> **Directions for this task**:
The answer must consist of every line in the data below that holds the word "page".

### Listed records ###

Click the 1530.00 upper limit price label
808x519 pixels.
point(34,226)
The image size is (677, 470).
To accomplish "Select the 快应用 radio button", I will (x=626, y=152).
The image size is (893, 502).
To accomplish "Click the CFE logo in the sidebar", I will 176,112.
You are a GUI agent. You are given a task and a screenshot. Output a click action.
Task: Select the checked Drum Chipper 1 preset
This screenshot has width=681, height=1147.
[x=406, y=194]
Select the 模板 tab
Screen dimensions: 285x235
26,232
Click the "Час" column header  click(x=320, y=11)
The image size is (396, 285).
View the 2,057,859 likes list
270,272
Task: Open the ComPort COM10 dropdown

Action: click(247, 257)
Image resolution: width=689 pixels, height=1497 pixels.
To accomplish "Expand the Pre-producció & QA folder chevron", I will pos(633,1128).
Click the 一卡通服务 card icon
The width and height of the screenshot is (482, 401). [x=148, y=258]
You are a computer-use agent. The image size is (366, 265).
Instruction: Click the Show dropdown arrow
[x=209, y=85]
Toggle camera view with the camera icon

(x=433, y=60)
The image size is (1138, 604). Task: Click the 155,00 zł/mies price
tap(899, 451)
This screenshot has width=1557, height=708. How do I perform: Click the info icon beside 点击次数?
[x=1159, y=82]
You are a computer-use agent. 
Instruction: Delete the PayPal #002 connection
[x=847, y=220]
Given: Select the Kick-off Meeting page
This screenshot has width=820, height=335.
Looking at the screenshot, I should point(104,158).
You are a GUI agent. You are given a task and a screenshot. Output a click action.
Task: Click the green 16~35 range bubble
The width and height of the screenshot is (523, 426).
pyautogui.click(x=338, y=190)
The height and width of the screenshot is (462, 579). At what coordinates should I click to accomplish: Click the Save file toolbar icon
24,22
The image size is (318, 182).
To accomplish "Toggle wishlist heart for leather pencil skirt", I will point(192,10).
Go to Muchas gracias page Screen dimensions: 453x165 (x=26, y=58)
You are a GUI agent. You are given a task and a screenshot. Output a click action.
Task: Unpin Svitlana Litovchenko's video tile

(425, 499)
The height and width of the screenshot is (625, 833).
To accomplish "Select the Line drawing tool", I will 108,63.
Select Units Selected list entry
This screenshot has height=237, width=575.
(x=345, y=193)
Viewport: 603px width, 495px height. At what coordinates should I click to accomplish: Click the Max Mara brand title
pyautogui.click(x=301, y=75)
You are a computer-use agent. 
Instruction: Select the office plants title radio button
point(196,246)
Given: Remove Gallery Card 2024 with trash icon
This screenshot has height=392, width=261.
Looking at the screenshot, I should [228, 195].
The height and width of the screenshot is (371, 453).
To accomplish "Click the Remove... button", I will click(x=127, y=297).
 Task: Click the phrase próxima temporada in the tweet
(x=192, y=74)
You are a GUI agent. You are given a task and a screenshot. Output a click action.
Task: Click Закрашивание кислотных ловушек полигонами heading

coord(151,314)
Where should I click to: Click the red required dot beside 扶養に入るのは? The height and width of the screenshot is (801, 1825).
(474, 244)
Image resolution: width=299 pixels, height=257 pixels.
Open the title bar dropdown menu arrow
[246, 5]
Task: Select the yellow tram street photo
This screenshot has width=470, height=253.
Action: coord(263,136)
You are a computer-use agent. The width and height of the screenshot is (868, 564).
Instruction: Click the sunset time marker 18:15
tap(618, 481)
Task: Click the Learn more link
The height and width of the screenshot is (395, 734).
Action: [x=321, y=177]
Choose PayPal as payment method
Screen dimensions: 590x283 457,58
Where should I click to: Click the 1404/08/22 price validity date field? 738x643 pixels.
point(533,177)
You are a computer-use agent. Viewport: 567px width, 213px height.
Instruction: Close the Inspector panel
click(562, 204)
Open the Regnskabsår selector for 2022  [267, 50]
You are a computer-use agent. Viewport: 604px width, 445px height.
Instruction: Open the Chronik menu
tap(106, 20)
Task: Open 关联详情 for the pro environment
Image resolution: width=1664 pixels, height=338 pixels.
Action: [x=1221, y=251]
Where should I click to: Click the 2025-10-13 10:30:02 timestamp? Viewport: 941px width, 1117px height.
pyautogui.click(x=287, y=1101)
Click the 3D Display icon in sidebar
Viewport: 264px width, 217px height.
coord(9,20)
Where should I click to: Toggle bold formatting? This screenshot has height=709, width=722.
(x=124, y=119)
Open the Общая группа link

###

> **Solution**:
Given: Select the Kick-off Meeting page
Go to Muchas gracias page Screen dimensions: 453x165 (x=26, y=58)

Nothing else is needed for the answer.